Agenda:
We saw two greedy algorithms that both construct the solution by evaluating a greedy choice. But how do we easily identify the choice?
Often times, we can sort the solution choices by our greedy criterion. But this only works if we don't need to recompute the criterion each time we change the solution.
The priority queue is a tree-based data structure that works well with greedy algorithms since it allows for efficient insertions, removals, and updates of items.
For simplicity we'll assume that we are always seeking the minimum-value element from the priority queue. The priority queue ADT needs to support some basic operations:
deleteMin: Identify the element with minimum value and remove it.
insert(x, s): insert a new element $x$ with initial value $s$.
Note that for the static case in which scores don't change, sorting took $O(n\log n)$ work and $O(\log^2 n)$ span.
This suggests that we should aim for $O(\log n)$ work per operation.
The heap property for a tree states that every node in the tree is smaller than either of its children. This means that the root of a tree with the heap property is always the minimum element. So for a binary tree:
We've seen that binary trees that have all possible nodes have logarithmic depth. In lab you will implement a binary heap, which has optimal performance since it is an "almost-complete", and thus balanced, binary tree.

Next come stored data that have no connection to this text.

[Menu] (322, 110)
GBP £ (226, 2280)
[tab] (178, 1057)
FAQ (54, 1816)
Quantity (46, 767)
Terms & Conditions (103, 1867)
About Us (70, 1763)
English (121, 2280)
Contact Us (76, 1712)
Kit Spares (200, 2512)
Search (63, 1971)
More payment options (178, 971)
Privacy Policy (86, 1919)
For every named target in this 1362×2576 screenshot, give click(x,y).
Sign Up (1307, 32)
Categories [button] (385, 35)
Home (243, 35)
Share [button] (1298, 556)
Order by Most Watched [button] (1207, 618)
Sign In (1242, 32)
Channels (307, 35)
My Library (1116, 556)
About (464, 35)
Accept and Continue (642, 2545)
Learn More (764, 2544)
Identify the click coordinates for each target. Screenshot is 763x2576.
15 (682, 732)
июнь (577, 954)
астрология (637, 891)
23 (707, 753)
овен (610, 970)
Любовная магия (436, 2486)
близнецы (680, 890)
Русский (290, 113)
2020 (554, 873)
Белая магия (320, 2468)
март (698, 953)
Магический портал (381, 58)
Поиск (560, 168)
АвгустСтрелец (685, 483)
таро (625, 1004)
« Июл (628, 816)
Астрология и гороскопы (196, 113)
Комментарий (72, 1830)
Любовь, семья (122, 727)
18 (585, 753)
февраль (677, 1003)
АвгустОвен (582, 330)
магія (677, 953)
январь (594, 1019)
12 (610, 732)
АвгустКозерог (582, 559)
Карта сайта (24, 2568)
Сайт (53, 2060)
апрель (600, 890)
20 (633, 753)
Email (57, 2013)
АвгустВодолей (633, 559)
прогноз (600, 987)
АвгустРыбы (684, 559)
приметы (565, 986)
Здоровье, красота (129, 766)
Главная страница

Maintaining the heap property upon insertion or deletion will require time proportional to the depth of the tree because we can swap elements upward or downward, following the path from the modification either upward or downward.
We'll look at a BST alterntaive to maintaining the shape property. We will maintain the heap property, but will not require our trees to be almost-complete.
We will make use of the observation that really, heap operations just require the ability to combine or meld heaps efficiently:
Suppose we wish to meld two heaps $A$ and $B$, with $A$ smaller than $B$.
To meld $A$ and $B$ into a single tree $C$, we need to pick one of them to be the root of $C$.
Suppose we let the root $r_A$ of the smaller tree $A$ be the new root.
If we maintain the left subtree $L_A$ of $r_A$, we can meld $R_A$ and $B$ and make this the right subtree of $r_A$.
This defines a recursive procedure for melding two heaps:
This is a well-defined procedure for melding two heaps, but it is possible to obtain a very long right "spine" of the melded tree. Actually in the worst case we might take $\Theta(|A|+|B|)$ work!
To address this imbalance in our approach, we can do some bookkeeping and use our flexibility in choosing how to orient subtrees left to right.
We will ensure that the tree is always deeper on the left than the right.
The right spine of a binary tree is the path from the root to the rightmost node.
Let $rank(x)$ be length of the right spine starting at $x$.
Let $L(x)$ be the left child of $x$ and $R(x)$ the right child of $x$.
A leftist heap has the property that for any node $x$ in the heap: $rank(L(x)) \geq rank(R(x))$.
Of course, a leftist heap could be imbalanced on the left:
Why is this ok?
Meld only traverses the right spine of a tree.
Fortunately, maintaining the leftish property is simple.
The $rank$ measure allows us to enforce the leftish property.
The key idea is that after melding into the right subtree, if the resulting tree has a higher rank than the left subtree, swap them.
meld combines two heaps by recursively melding one into the right subheap of the other.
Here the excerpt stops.